Теперь я сижу у себя в комнате за своим письменным столом, а на улице газетчики выкрикивают: «La presse» и трубят рожки омнибусов — совсем как тогда, когда я стоял над Сеной и смотрел в ее темные воды. Я долго стоял там, мечтающий и рассеянный, покинув музей с особенной поспешностью, хотя мог бы попытаться познакомиться с художницей, как делал это не раз с другими женщинами. Нет, я убежал от нее и долго стоял над Сеной, а потом тихо побрел к себе домой, в Латинский квартал.

Теперь я живу в квартале Пасси — в одном из самых богатых кварталов Парижа, но за своим окном я все так же слышу крики газетчиков, и все так же сжимается мое сердце, когда вспоминаю свою девушку из Trocadero. Да, потому что я полюбил ее тогда, как люблю ее сегодня.

Я не знаю, почему это так вышло. Видно — судьба. Но на другой день я опять пошел во дворец, в третью залу, где работала девушка. Она сидела на своем месте и внимательно смотрела на фреску клирника.

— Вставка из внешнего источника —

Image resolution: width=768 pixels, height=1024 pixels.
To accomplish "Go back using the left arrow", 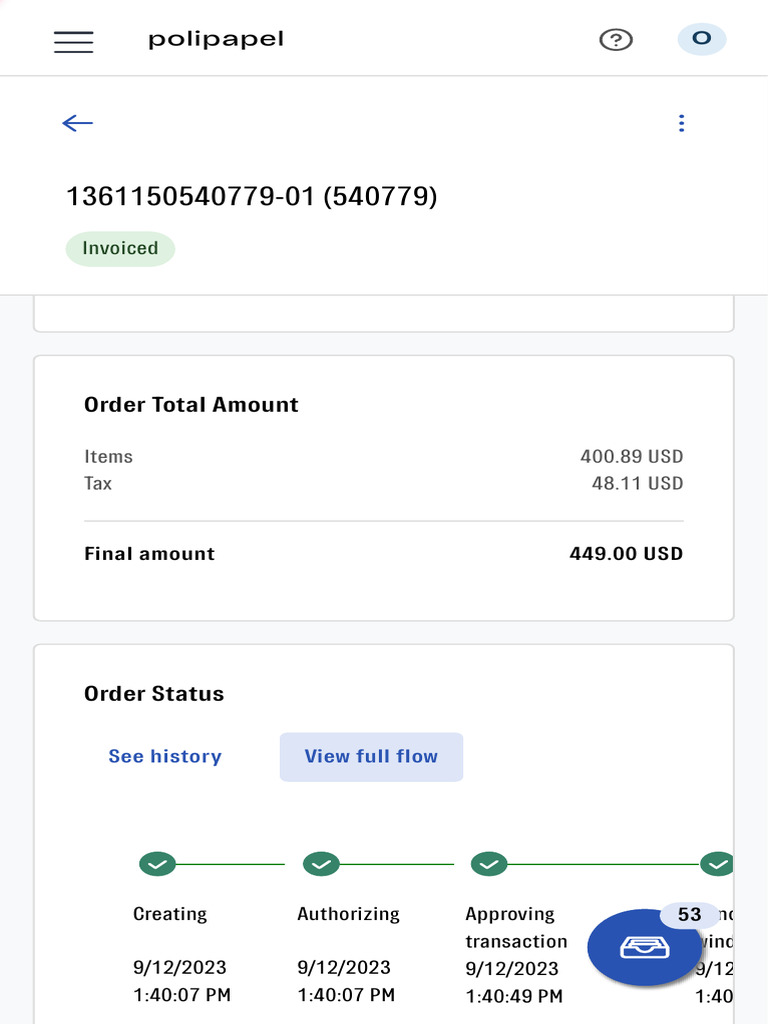I will click(77, 123).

Когда я снова увидал ее, то сказал себе: «Она совсем как святая Женевьева, патронесса города».

Мне очень понравилось это сравнение, и я стал называть девушку Женевьевой, хотя я и теперь не знаю ни ее настоящего имени, ни даже ее национальности. Мне кажется, что она не была француженкой.

Но все-таки неудобно было так стоять перед нею и пучить глаза. Она, видимо, не замечала меня — а все же.

Я ходил по залам и рассматривал скульптуру. Чаще всего, конечно, я возвращался туда, где сидела девушка. Перед самым закрытием музея опять пришел художник, и опять они о чем-то говорили друг с другом. Я заметил, что он ласково улыбается ей, когда смотрит на нее, а когда хочет показать что-нибудь, то дотрагивается пальцами до ее руки, и она не отдергивает ее. Мне кажется, он мог этого и не делать. А она… ну, она просто ничего не замечает, увлеченная разговором.

Но все же на этот раз художник мне совсем не понравился. Он был лыс, хотя и не стар, и платье на нем сидело как-то нескладно.

Опа опять вся сияла. Почему она сияла? Ну, да — конечно, от радости… Видно, она так была создана, чтобы ее все любили. Когда время было запирать музей, к ней подошел старенький служитель и ласково напомнил, что пора уходить. Она и ему улыбнулась и кивнула головою. Боже мой, сколько нежности и счастья было в этом сердце! Как предана, должно быть, она была своему искусству…

Но все же — мне не нравился ее художник — вот подите же. Я, кажется, начинал ревновать, не имея на то никаких прав и оснований, а вместе с тем я ни разу даже не попытался подойти и поклониться ей. Не понимаю, откуда у меня явилась такая робость… Я нашел хороший предлог все время не оставлять Женевьевы, пока она работает. Я отправился в магазин и купил себе альбом для рисования. Добрый лавочник разложил их передо мною целую массу. Я выбрал самый большой в холщовом Переплете. Потом лавочник предложил мне карандаши разных номеров, тушь, пастель и уголь. Я ничего не смыслил ни в том, ни в другом, ни в третьем. Пришлось купить пять карандашей, коробку пастели и пачку угля.

Все это хранится у меня до сих пор в ящике моего стола, вместе с альбомом, где я пытался нарисовать свою Женевьеву. Она мало похожа, но все же в грустные минуты я люблю смотреть на нее.

Наутро я пошел в музей и смело сел в правом углу залы, против клирника Амьенского собора.

Я пробовал срисовывать лепесток лилии, но выходило что-то очень скверное, тогда-то я принялся рисовать ее, молодую девушку.

Говорят, лица труднее рисовать, чем орнаменты. Не знаю, но мне почему-то удавалась больше натура, хотя надо сознаться, и она была из рук вон плоха.

Все шло хорошо, пока не явился этот, с красной ленточкой. Тут уж карандаш мой совсем перестал меня слушаться.

Я все смотрел и смотрел на них. Конечно, она его любит, иначе она не стала бы так ему улыбаться. И за что, спрашивается?.. Он художник, известный художник.

Почему я не художник? Вот подхожу к ней, слегка наклоняю голову и щурюсь, глядя на ее рисунок. Я говорю: «Да, да, это недурно, но нужно работать… много работать!»